U.K.'s Beckett: Failed Iraq Would Threaten World Security Like Taliban-Ruled Afghanistan

By STEPHEN GRAHAM

The Associated Press

ISLAMABAD, Pakistan - A failed Iraq would pose as great a risk to international security as Afghanistan when it was controlled by the Taliban and provided a secure base for al-Qaida, Britain's foreign secretary warned Tuesday.

In a speech during a visit to Pakistan, Margaret Beckett acknowledged the difficulty of ending the violence and destruction raging in Iraq, while insisting that international efforts to stabilize the country would continue.

 

"The consequences of a failure in Iraq now are every bit as stark as the failure in Afghanistan in the last decade," Beckett told an audience of reporters and diplomats at an event organized by Pakistan's Foreign Service Academy in Islamabad.

 

Beckett said Iraq is "a country that risks becoming an ungoverned and lawless state in the heart of the most volatile region in the world the Middle East."

 

Britain plans to cut its military force in Iraq from 7,100 troops to about 5,500 in the coming months.

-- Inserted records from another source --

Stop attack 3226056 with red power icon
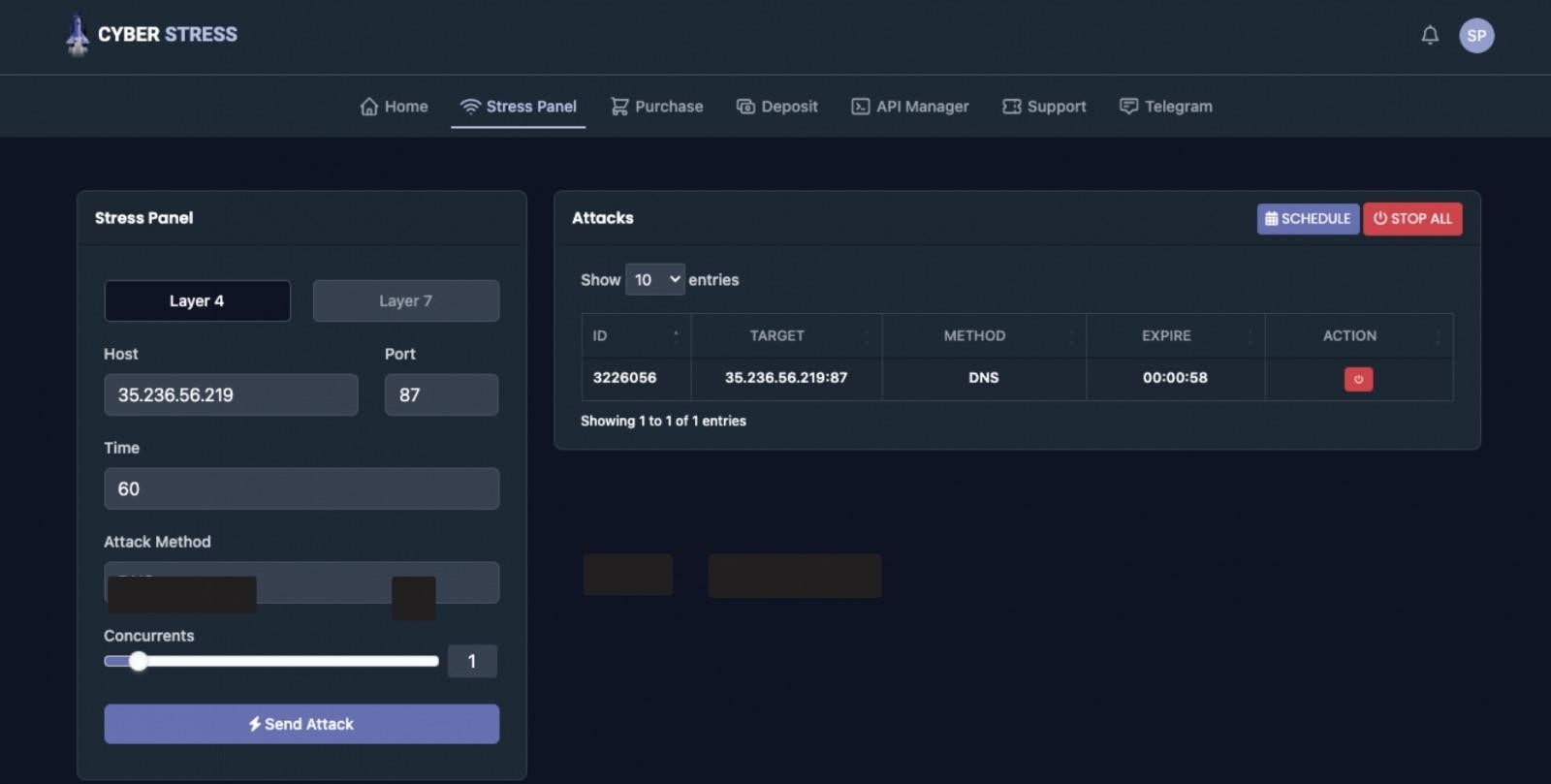 click(x=1357, y=379)
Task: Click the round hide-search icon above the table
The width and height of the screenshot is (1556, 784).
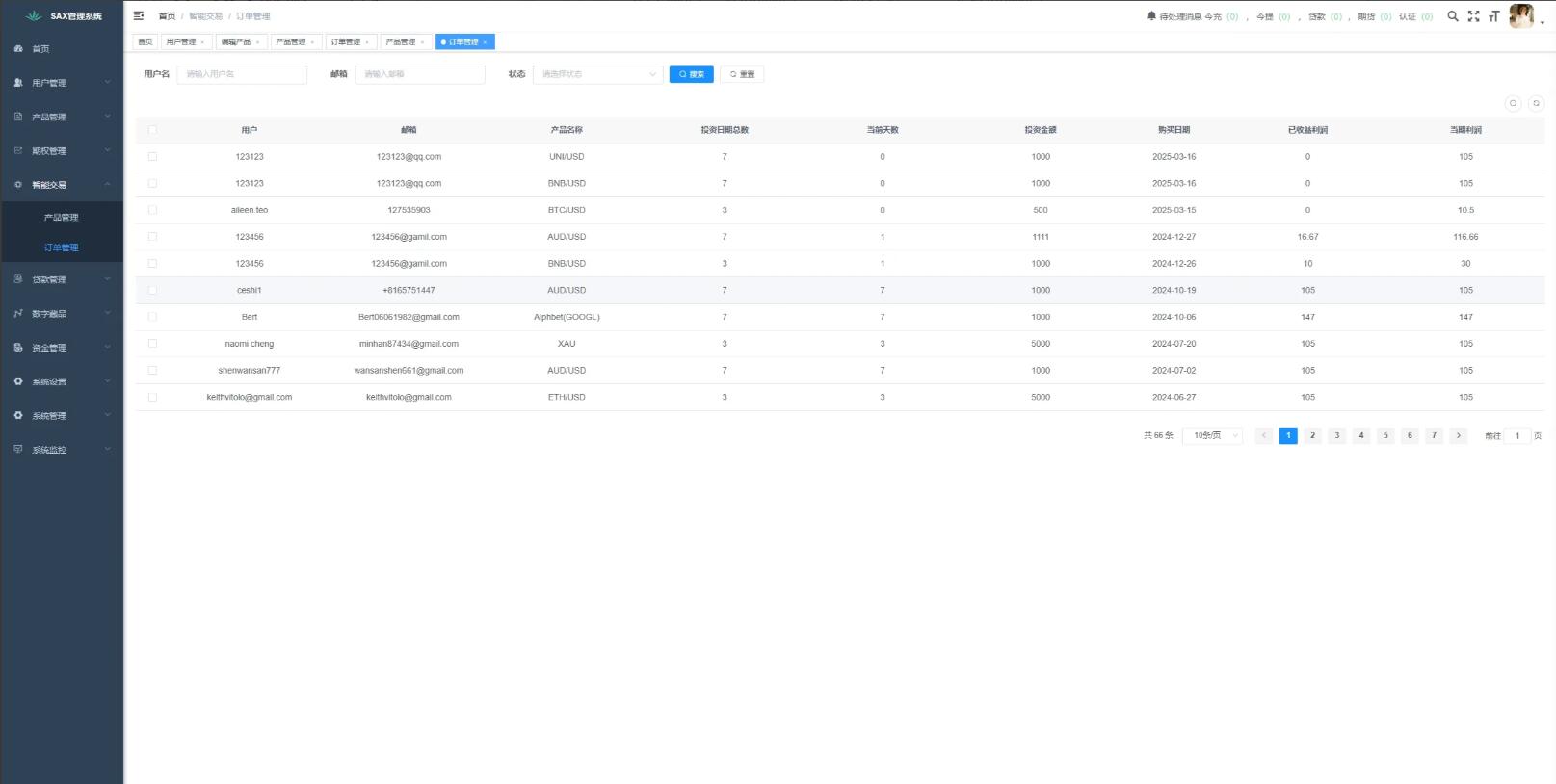Action: pos(1514,104)
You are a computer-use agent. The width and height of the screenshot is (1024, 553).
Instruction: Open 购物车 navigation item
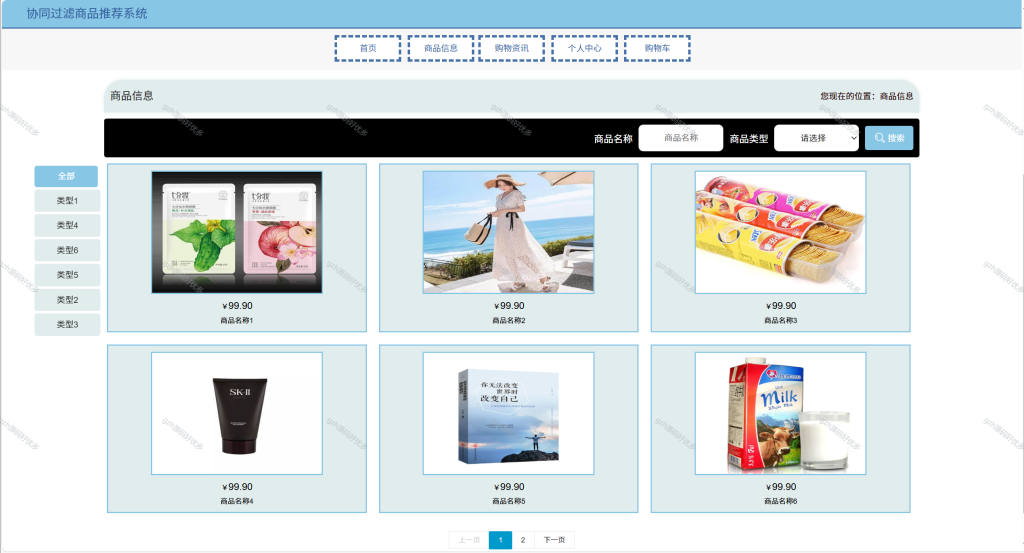tap(657, 48)
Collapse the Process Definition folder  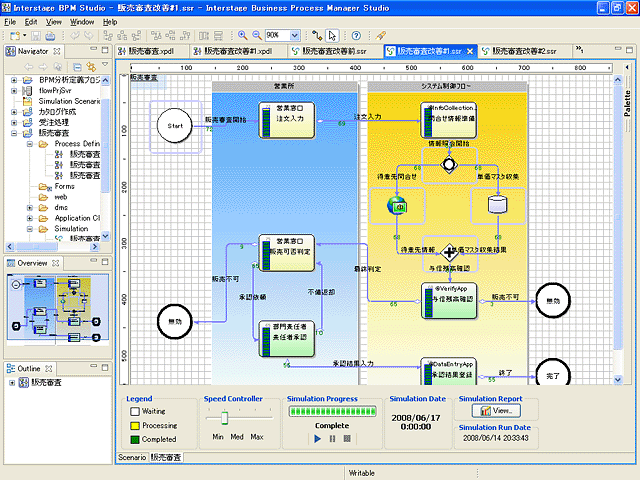click(x=28, y=143)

Yet it is sending an additional 1,400 troops to southern Afghanistan, swelling the British contribution to the NATO-commanded force there to 7,700 troops.

 

Beckett said countries with soldiers in Iraq were still determined to help the beleaguered Iraqi government improve security in the country so that the state and economy can be rebuilt.

 

"I make no bones about how difficult that task is or how acutely the fate of that country still hangs in the balance," Beckett said.

 

Beckett and visiting U.S. Vice President Dick Cheney held separate talks on Monday with Pakistani President Gen. Pervez Musharraf on strengthening the fight against Taliban and al-Qaida militants, who are expected to resume fierce fighting in Afghanistan this spring.

 

Musharraf's office said Cheney expressed concern that al-Qaida may be "regrouping" in Pakistan's tribal areas.

 

Beckett said she had "heard these allegations."

 

"I think, if it were true, it would be a matter of considerable concern," Beckett said. "I hear that the government of Pakistan suggests that they do not believe it to be true. I think the evidence is something that we would all want to assess."